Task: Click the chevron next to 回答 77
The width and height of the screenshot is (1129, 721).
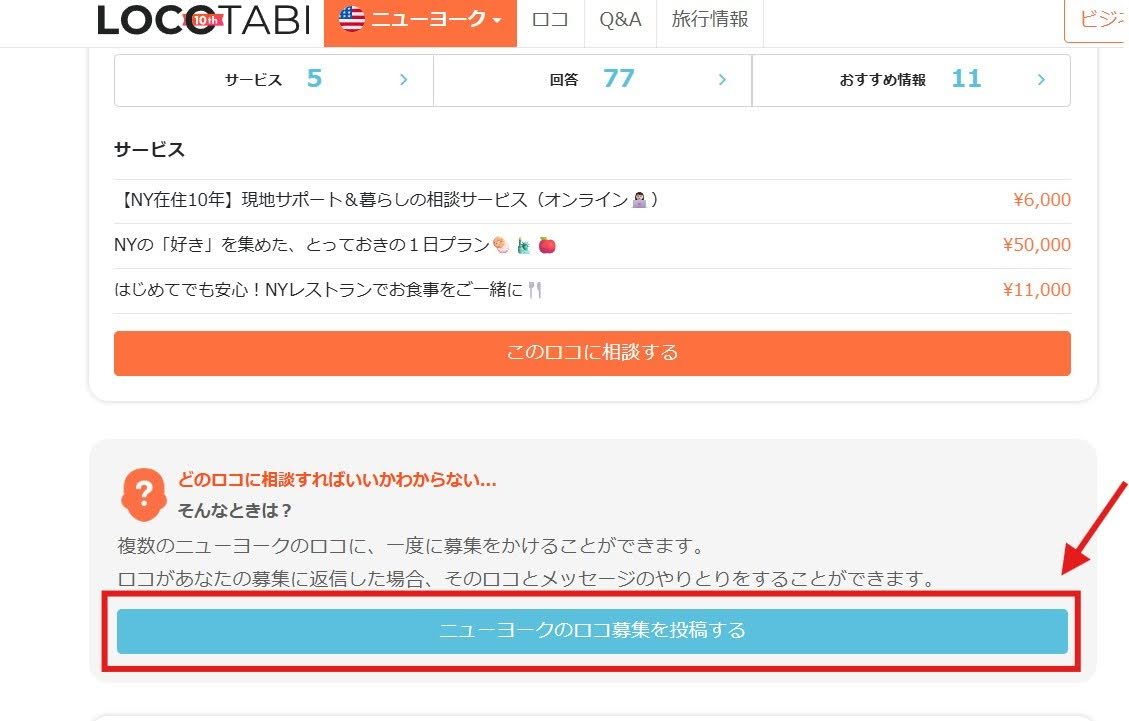Action: click(722, 80)
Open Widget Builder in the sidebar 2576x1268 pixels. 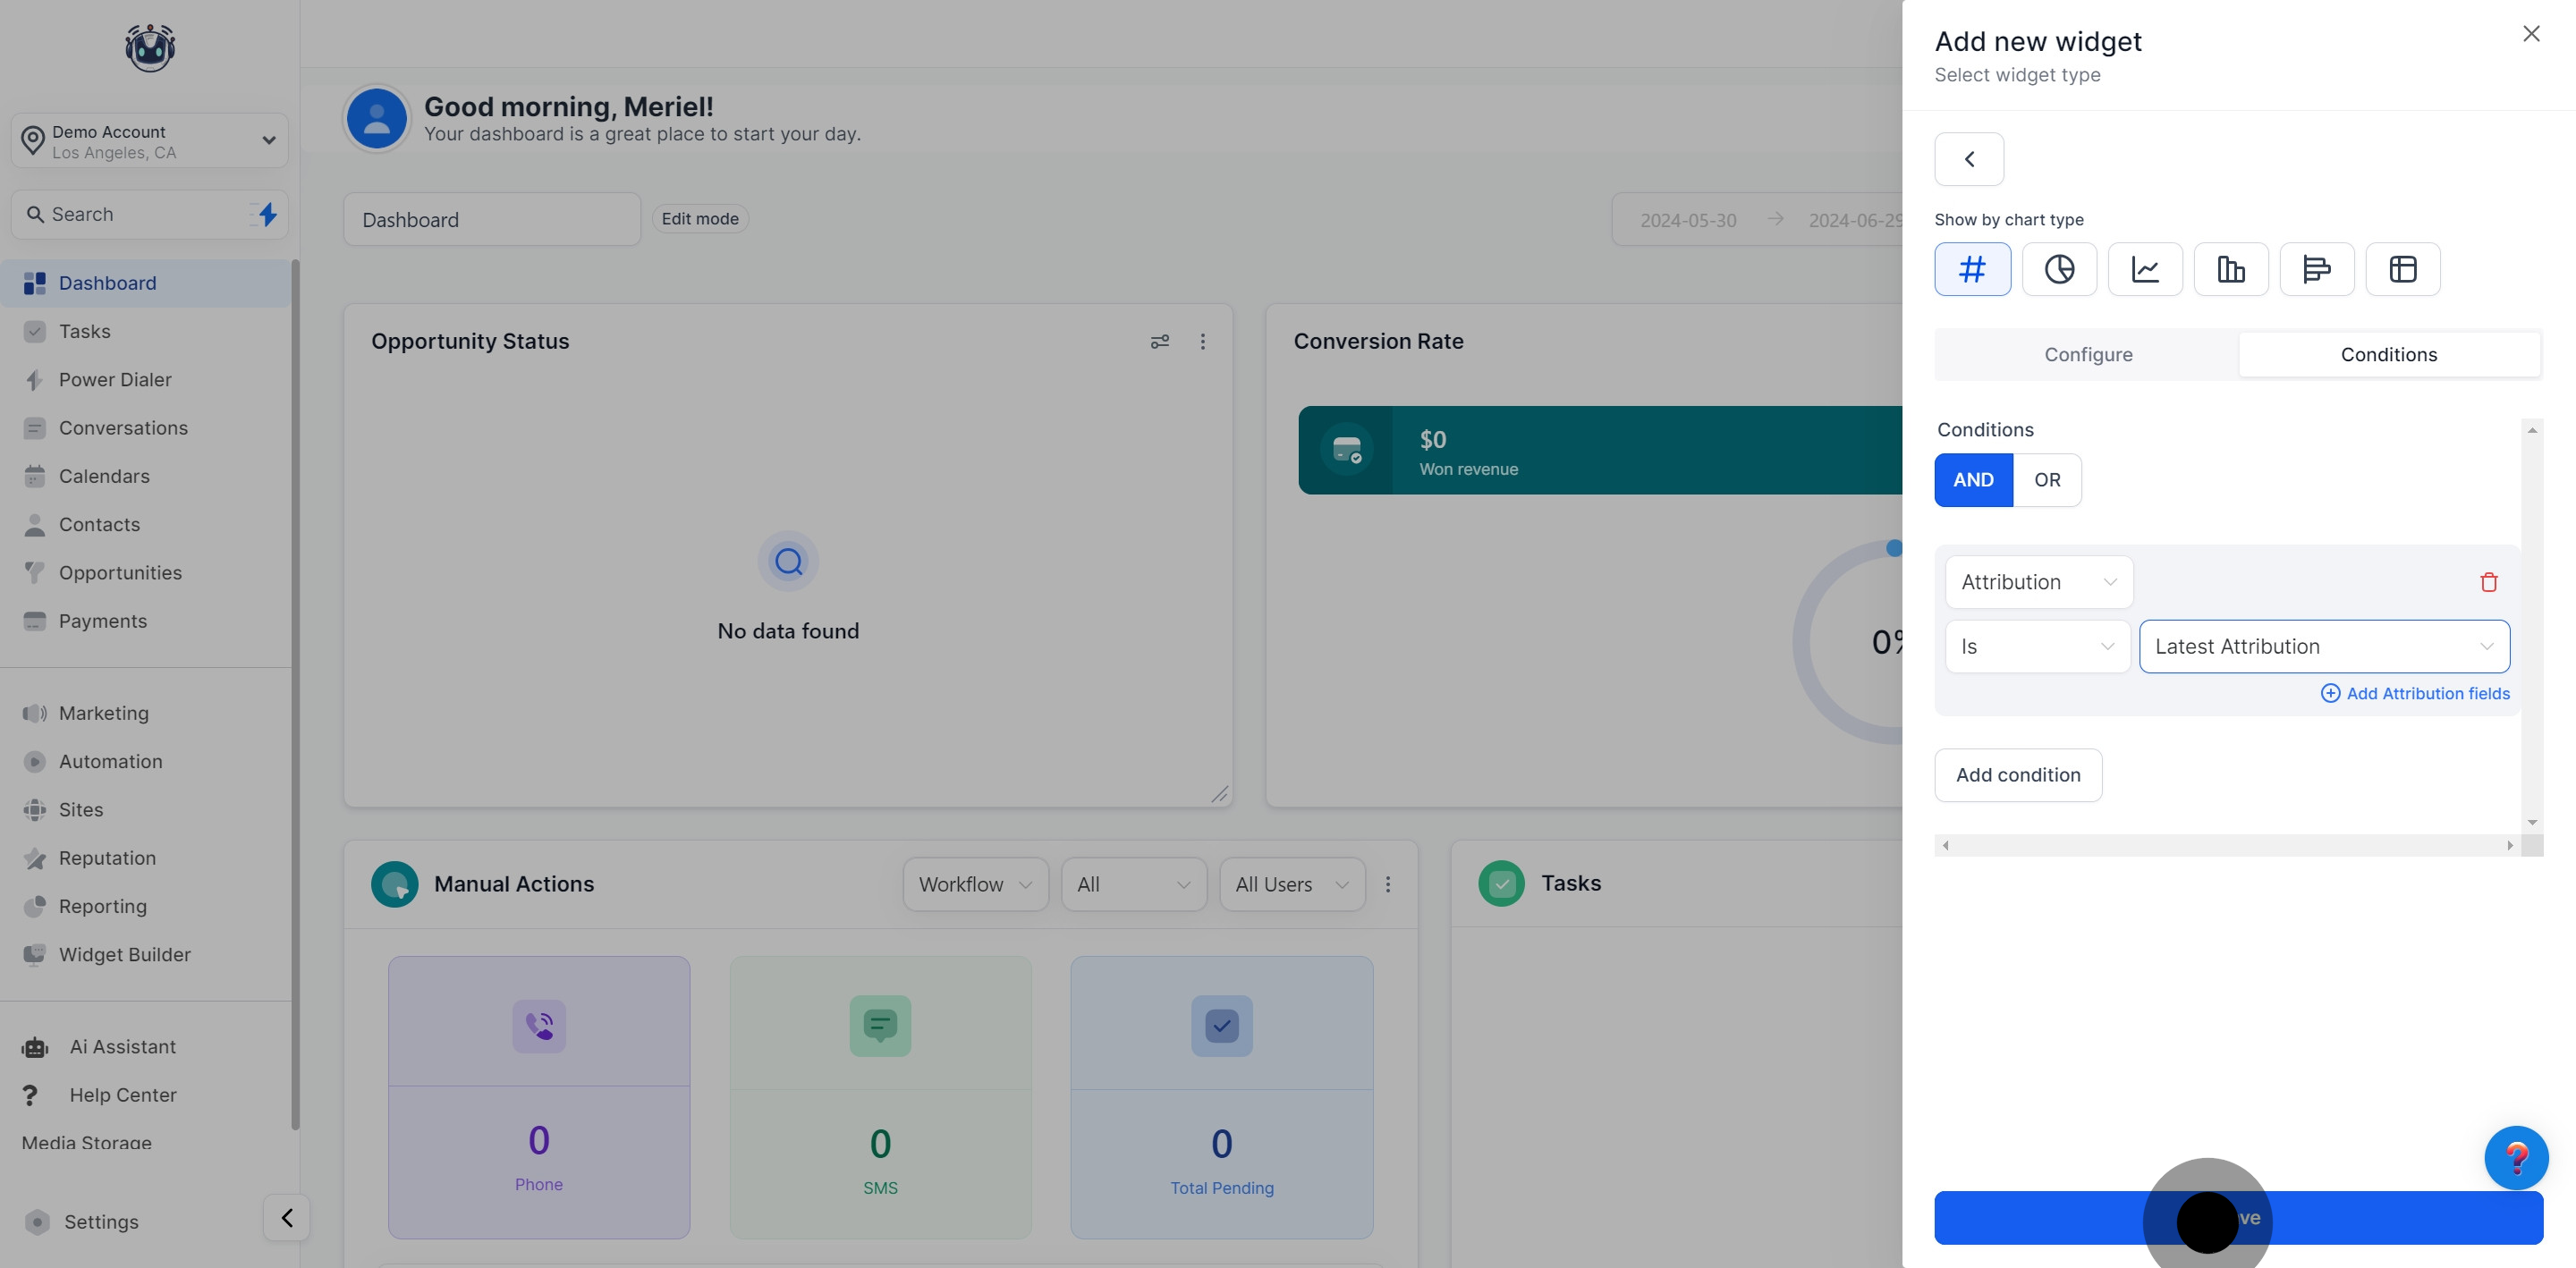pos(124,954)
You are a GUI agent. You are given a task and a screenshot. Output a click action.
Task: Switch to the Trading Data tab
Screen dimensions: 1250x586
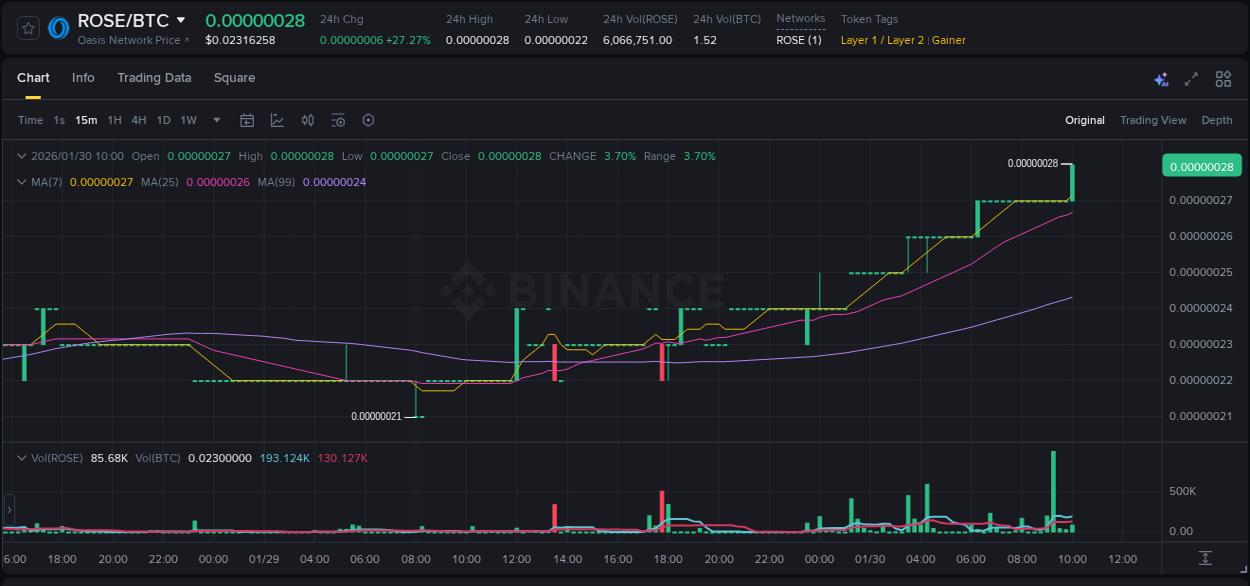154,78
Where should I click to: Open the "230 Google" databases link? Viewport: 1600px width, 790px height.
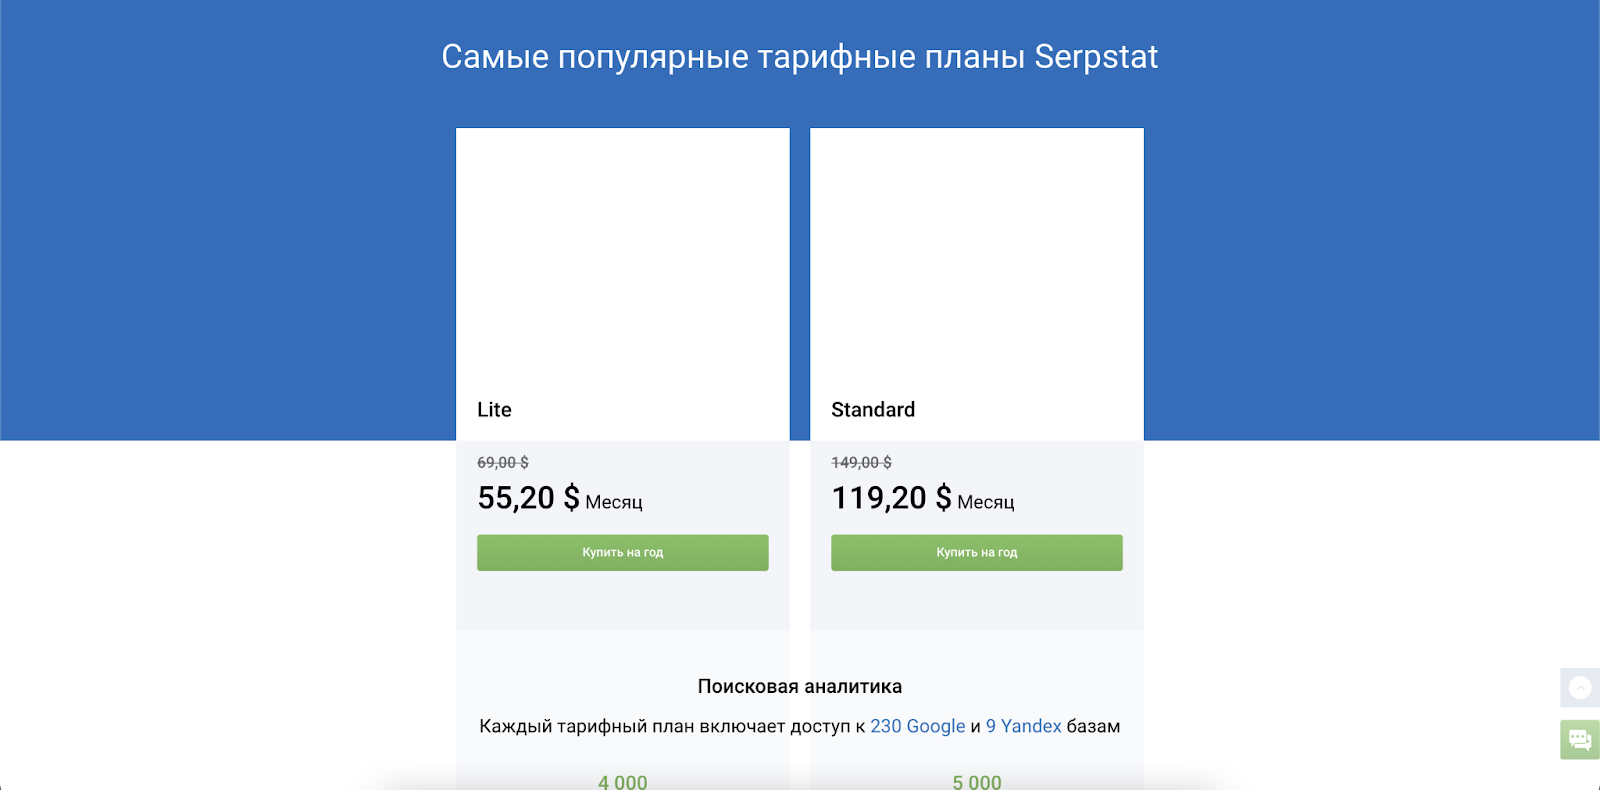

**Job:**
Could you rewrite the part of the rows from the line containing "You are a GUI" through the end of the rows, substituting "Market Data" for "Trading Data", changing nothing else, and leaving out the pictures?

**Exercise result:**
You are a GUI agent. You are given a task and a screenshot. Output a click action.
Task: Switch to the Market Data tab
Screen dimensions: 1250x586
154,78
Where should I click to: Open the "230 Google" databases link? Viewport: 1600px width, 790px height.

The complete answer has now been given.